* Ihre Aufgabe
Schreiben Sie den Ausgangstext über die Festnahme und Anhaltung eines Nigerianers im Anschluss an seinen letzten Satz weiter.

* Ausgangstext
::::

BVwG erklärt Festnahme und Anhaltung eines Nigerianers für rechtswidrig

BVwG erklärt Festnahme und Anhaltung eines Nigerianers für rechtswidrig


Herr E. kommt aus Nigeria und wurde im Juli 2018 von Organen des öffentliches Sicherheitsdienstes, einer Personenkontrolle unterzogen, festgenommen und bis 10:45 im Polizeianhaltezentrum Roßauer Lände angehalten. In Folge erhob er am gleichen Tag Beschwerde gegen die Festhaltung und Anhaltung mit der Begründung, dass Herr E. sich als begünstigter Drittstaatsangehöriger rechtmäßig in Österreich aufhalte und die Festnahme und Anhaltung daher rechtsgrundlos über annähernd 12 Stunden erfolgt sei.

::::

* Vorliegende Angaben
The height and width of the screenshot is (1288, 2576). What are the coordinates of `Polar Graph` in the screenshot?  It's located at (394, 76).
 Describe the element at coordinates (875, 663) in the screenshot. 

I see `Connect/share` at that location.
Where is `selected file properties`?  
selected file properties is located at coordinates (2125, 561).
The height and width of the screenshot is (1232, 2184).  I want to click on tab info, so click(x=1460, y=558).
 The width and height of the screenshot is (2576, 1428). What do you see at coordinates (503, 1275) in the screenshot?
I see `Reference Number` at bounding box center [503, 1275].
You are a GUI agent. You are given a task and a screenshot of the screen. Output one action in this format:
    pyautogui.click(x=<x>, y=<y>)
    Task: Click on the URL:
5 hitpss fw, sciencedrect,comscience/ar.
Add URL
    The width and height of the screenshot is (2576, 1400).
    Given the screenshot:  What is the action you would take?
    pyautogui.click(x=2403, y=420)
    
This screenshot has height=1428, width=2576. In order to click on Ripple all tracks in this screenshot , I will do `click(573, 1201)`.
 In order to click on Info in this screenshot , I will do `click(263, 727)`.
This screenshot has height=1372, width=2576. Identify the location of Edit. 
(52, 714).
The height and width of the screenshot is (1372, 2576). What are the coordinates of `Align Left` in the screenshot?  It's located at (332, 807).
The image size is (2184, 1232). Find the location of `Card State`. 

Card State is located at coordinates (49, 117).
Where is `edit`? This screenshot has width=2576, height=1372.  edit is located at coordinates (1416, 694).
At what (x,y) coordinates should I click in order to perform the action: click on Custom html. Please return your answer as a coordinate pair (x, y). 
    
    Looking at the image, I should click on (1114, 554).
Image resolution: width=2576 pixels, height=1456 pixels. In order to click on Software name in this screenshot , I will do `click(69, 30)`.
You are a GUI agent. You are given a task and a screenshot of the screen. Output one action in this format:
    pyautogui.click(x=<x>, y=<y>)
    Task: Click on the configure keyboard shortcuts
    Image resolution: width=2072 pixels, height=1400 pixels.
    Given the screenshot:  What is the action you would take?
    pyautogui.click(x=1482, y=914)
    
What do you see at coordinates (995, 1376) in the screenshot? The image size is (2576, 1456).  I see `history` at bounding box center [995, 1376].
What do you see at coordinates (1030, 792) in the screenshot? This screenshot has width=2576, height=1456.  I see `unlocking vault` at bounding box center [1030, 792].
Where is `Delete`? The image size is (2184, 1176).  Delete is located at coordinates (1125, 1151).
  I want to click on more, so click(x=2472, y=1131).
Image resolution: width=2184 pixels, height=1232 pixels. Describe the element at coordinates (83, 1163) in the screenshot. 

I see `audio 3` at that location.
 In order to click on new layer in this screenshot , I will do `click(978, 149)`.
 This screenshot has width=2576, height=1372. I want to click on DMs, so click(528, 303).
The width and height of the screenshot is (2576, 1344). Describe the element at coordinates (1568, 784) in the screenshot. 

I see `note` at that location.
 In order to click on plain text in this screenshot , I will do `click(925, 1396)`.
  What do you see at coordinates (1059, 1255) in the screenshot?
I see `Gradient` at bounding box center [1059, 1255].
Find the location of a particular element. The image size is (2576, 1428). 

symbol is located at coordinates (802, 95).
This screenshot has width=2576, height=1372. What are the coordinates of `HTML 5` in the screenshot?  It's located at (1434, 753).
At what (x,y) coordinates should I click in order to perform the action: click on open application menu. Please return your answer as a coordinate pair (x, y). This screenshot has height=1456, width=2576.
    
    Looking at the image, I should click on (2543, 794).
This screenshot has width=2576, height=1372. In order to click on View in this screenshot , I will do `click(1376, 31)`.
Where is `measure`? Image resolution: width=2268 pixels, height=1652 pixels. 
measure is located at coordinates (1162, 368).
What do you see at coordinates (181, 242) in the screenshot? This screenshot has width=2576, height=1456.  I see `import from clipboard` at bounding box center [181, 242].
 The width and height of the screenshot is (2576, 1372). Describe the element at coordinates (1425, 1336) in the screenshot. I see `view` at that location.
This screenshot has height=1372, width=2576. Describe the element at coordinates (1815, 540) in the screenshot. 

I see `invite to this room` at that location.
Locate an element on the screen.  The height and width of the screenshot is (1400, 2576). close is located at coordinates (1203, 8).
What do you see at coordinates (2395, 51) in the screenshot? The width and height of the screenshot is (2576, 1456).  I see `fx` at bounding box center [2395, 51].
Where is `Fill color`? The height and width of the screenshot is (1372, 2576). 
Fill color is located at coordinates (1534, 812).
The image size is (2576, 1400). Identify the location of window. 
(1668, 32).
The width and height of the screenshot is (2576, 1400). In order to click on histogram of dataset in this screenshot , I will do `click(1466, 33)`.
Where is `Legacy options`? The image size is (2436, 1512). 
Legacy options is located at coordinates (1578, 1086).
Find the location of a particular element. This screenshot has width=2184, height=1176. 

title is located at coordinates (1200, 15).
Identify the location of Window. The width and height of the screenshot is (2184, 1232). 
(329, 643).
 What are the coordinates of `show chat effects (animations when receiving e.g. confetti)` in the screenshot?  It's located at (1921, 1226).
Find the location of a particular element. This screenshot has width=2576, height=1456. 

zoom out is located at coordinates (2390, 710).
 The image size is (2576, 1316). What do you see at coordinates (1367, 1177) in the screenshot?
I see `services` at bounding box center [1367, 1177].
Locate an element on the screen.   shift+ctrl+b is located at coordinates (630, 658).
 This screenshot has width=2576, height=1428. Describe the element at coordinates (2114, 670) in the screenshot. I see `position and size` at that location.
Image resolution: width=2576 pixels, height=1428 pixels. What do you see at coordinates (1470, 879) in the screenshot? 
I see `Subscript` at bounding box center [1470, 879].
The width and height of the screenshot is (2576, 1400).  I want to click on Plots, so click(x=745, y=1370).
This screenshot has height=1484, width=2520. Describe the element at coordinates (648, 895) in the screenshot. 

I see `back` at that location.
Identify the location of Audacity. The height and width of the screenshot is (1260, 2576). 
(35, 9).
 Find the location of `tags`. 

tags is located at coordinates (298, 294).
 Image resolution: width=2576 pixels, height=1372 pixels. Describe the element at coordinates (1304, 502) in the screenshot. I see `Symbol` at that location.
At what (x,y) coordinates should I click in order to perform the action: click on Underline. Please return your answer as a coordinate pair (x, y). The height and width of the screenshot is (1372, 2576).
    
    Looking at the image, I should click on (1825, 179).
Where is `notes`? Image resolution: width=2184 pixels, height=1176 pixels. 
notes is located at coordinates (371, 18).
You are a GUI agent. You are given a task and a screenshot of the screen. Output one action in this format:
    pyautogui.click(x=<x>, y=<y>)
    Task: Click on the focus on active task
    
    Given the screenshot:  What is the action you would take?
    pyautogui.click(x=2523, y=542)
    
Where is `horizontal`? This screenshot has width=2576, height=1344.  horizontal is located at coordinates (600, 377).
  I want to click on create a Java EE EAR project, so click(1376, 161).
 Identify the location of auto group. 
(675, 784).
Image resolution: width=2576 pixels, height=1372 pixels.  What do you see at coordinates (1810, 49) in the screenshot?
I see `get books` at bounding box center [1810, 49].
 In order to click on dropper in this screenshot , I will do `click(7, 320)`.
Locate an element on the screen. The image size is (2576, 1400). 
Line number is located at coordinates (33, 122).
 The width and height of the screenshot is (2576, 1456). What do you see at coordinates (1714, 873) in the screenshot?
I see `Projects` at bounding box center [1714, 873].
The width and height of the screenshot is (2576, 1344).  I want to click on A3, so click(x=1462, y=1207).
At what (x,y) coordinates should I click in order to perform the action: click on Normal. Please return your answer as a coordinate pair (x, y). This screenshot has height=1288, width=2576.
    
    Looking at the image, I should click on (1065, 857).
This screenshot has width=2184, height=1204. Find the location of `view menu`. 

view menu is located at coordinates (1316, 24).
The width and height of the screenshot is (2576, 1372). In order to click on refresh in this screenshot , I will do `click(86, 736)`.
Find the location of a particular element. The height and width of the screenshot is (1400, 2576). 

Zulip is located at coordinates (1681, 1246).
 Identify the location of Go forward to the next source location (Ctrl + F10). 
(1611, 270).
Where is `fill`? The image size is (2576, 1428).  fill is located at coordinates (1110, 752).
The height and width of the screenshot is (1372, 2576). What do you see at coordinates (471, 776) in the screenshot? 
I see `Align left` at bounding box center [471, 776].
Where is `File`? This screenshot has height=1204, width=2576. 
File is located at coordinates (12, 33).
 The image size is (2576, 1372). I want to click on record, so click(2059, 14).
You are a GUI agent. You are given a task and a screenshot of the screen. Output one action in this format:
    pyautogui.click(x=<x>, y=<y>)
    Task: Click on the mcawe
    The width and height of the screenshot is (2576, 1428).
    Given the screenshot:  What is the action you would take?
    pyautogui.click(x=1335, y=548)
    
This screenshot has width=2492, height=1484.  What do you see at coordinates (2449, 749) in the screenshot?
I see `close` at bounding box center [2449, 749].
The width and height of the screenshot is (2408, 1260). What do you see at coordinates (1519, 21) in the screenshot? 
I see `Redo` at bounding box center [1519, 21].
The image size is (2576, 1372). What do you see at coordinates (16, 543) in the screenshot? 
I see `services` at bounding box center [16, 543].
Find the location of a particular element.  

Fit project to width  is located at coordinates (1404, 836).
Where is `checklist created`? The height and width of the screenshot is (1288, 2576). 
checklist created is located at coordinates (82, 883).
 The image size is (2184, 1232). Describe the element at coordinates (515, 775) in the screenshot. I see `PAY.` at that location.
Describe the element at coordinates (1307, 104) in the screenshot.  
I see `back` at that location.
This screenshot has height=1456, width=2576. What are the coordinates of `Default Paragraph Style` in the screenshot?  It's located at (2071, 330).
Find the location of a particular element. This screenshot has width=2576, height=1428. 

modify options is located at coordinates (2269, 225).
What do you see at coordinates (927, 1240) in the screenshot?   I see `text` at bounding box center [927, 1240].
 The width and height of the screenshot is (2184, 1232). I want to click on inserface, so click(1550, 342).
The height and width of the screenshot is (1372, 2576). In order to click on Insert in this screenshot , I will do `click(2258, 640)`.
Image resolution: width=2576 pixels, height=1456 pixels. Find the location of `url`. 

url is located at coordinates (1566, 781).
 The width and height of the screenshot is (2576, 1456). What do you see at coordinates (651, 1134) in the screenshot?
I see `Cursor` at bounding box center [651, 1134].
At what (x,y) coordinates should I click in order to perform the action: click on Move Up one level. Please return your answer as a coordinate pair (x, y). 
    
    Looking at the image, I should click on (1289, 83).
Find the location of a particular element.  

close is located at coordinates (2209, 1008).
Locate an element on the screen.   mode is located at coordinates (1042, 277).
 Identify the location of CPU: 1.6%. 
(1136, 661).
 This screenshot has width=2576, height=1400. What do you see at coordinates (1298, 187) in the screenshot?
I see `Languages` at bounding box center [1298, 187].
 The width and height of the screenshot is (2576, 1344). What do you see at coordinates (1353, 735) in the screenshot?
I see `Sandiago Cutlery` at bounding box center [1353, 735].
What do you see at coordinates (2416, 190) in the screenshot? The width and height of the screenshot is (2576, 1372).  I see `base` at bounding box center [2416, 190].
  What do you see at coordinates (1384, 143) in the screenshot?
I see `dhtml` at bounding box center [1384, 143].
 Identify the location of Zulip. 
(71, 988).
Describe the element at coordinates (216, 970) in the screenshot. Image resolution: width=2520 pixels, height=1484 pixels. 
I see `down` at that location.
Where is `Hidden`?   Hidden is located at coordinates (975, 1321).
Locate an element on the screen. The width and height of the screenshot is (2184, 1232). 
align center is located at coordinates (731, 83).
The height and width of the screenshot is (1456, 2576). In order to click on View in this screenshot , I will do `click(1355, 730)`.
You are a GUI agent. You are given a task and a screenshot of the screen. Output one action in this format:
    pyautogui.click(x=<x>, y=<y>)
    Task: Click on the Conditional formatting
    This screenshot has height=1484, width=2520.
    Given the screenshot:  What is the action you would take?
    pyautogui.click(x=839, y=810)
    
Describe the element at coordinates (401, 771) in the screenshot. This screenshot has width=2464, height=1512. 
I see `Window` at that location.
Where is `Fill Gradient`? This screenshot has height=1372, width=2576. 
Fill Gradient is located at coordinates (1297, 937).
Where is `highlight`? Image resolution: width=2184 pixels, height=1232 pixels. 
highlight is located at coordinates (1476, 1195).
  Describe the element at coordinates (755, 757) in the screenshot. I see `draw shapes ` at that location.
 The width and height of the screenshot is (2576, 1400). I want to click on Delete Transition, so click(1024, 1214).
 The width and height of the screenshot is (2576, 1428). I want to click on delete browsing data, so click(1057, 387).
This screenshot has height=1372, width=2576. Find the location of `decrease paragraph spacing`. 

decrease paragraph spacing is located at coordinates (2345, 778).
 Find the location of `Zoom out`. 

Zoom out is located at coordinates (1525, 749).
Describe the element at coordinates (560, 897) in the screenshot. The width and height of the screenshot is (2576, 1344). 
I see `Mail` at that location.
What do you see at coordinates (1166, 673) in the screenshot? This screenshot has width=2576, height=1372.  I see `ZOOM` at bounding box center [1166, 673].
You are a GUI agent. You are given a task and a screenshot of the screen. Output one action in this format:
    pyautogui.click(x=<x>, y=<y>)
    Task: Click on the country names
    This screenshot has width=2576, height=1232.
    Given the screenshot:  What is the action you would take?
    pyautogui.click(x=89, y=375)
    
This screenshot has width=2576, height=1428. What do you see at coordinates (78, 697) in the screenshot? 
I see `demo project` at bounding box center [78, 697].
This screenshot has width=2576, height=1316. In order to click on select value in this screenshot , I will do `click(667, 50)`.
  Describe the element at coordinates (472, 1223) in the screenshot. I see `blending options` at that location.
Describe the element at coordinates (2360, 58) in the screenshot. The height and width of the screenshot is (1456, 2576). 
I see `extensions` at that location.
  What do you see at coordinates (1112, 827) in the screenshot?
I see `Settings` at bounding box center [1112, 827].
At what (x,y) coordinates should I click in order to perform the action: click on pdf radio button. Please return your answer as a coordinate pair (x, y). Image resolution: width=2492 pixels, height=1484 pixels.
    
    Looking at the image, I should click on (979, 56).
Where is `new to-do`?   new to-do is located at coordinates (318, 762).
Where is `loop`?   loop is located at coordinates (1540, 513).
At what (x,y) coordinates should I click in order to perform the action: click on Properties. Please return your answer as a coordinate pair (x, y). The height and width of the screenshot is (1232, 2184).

::::

* Antwort
Darauf hin gab das Bundesverwaltungsgericht mit Erkenntnis von August 2018, der Beschwerde statt und erklärte die Festnahme und Anhaltung für rechtswidrig. Als Begründung führte das BVwG an, dass das BFA keinen Festnahmeantrag erließ. Die Organe des öffentlichen Sicherheitsdienstes waren daher nicht ermächtigt Herrn E. festzunehmen und anzuhalten.